We can specify the datatype of the table columns by simply passing an object with a property of type as shown above. The supported datatypes are:

TypeScript 3.3.4
export type PrimaryGeneratedColumnType = "int" | "int2" | "int4" | "int8" | "integer" | "tinyint" | "smallint" | "mediumint" | "bigint" | "dec" | "decimal" | "smalldecimal" | "fixed" | "numeric" | "number";
export type SpatialColumnType = "geometry" | "geography" | "st_geometry" | "st_point";
export type WithPrecisionColumnType = "float" | "double" | "dec" | "decimal" | "smalldecimal" | "fixed" | "numeric" | "real" | "double precision" | "number" | "datetime" | "datetime2" | "datetimeoffset" | "time" | "time with time zone" | "time without time zone" | "timestamp" | "timestamp without time zone" | "timestamp with time zone" | "timestamp with local time zone";
export type WithLengthColumnType = "character varying" | "varying character" | "char varying" | "nvarchar" | "national varchar" | "character" | "native character" | "varchar" | "char" | "nchar" | "national char" | "varchar2" | "nvarchar2" | "alphanum" | "shorttext" | "raw" | "binary" | "varbinary" | "string";
export type WithWidthColumnType = "tinyint" | "smallint" | "mediumint" | "int" | "bigint";
export type SimpleColumnType = "simple-array" | "simple-json" | "simple-enum" | "int2" | "integer" | "int4" | "int8" | "int64" | "unsigned big int" | "float" | "float4" | "float8" | "smallmoney" | "money" | "boolean" | "bool" | "tinyblob" | "tinytext" | "mediumblob" | "mediumtext" | "blob" | "text" | "ntext" | "citext" | "hstore" | "longblob" | "longtext" | "alphanum" | "shorttext" | "bytes" | "bytea" | "long" | "raw" | "long raw" | "bfile" | "clob" | "nclob" | "image" | "timetz" | "timestamptz" | "timestamp with local time zone" | "smalldatetime" | "date" | "interval year to month" | "interval day to second" | "interval" | "year" | "seconddate" | "point" | "line" | "lseg" | "box" | "circle" | "path" | "polygon" | "geography" | "geometry" | "linestring" | "multipoint" | "multilinestring" | "multipolygon" | "geometrycollection" | "st_geometry" | "st_point" | "int4range" | "int8range" | "numrange" | "tsrange" | "tstzrange" | "daterange" | "enum" | "set" | "cidr" | "inet" | "macaddr" | "bit" | "bit varying" | "varbit" | "tsvector" | "tsquery" | "uuid" | "xml" | "json" | "jsonb" | "varbinary" | "hierarchyid" | "sql_variant" | "rowid" | "urowid" | "uniqueidentifier" | "rowversion" | "array" | "cube" | "ltree";

Outside the type property, TypeORM also provides other configurations for our table columns.

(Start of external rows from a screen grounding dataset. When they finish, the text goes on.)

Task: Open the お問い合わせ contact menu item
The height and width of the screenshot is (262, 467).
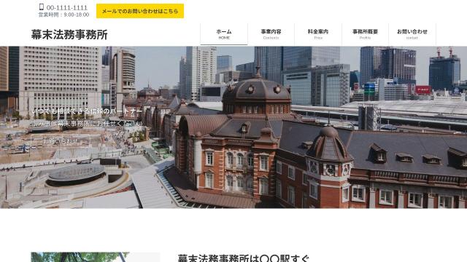Action: click(x=412, y=34)
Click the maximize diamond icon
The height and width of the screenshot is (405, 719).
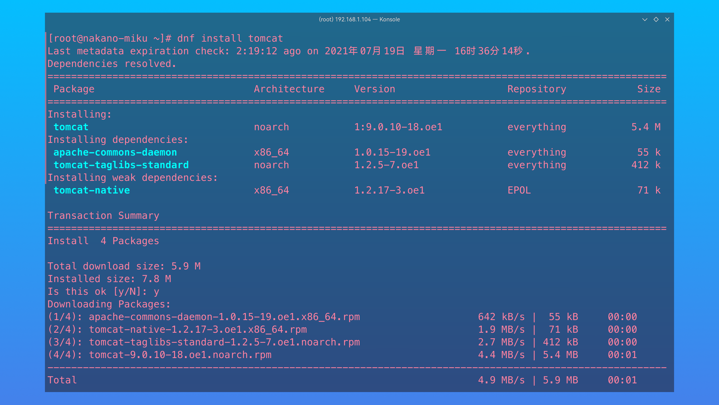click(x=656, y=19)
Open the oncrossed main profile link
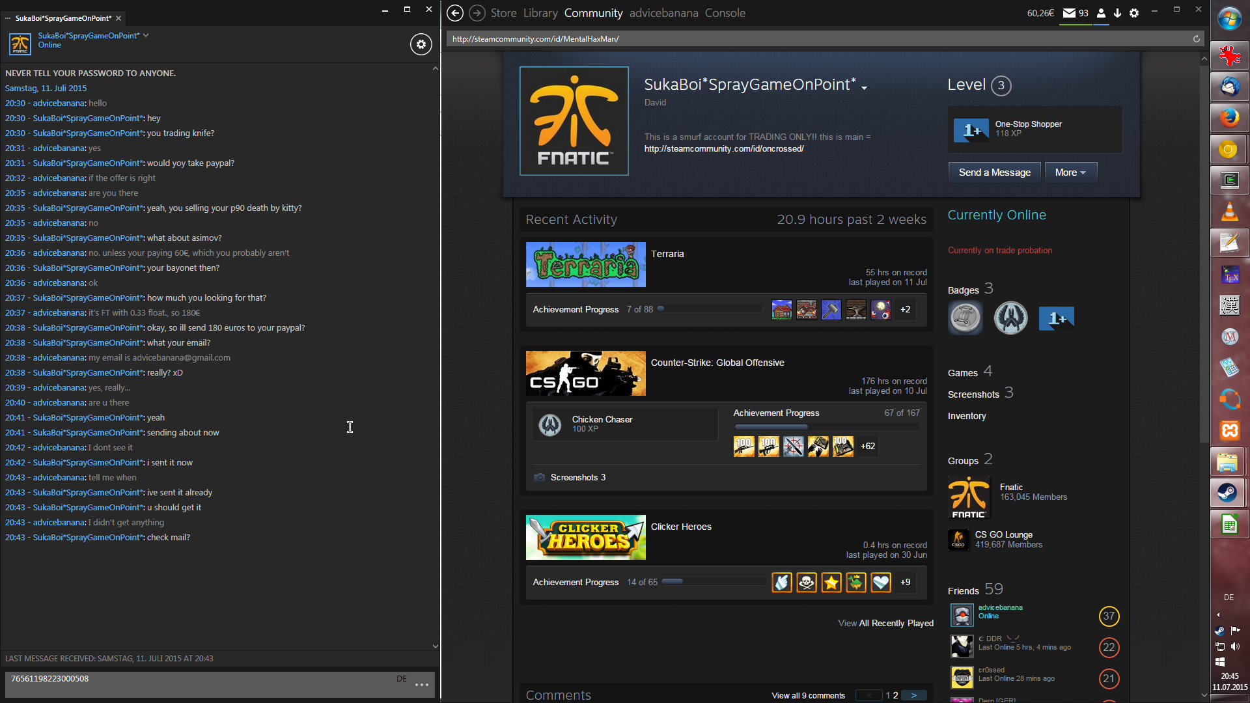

  • name: The column name in the database.
  • length: The column length in the database, which can be of type string or number.
  • width: The column display width. In MySQL, this is used on some column types.
  • nullable: In PostgreSQL, this enables us to save a column with null values as default if a value is not provided during the create operation. This configuration is of type boolean.
  • unique: Specifies if the column value is unique. This configuration is of type boolean.

Model layer

TypeORM provides the following APIs to interface with SQL databases:

  • EntityManagers
  • Repository

These APIs offer methods that carry out queries against the SQL database without us having to write the SQL queries directly.

Next we’ll focus on the Repository API and how it’s integrated with the NestJS library.

The Repository method

The Repository API follows the open/close and single responsibility principles in the SOLID design pattern. This means we develop repositories per entity with the same methods that can be extended or tuned but not modified.

The NestJS library is OOP based. We use the @InjectRepository decorator to inject a repository property into a service class or the classes responsible for CRUD and database operations from the @nestjs/typeorm module.

TypeScript 3.3.4
import { HttpStatus, Injectable } from '@nestjs/common';
import { InjectRepository } from '@nestjs/typeorm';
import Student from 'src/entities/student';
import { Repository } from 'typeorm';
@Injectable()
export class StudentsService {
constructor(
@InjectRepository(Student) private _studentRepo: Repository<Student>,
){}
async registerStudent(dt: IRegStudent): Promise<IResponse<Student>> {
let registerStudent: Student = await this._studentRepo.save({
name: dt.name,
sex: dt.sex,
class: dt.class,
});
}
}

TypeORM can be easily integrated with top Node.js libraries such as Express and NestJS.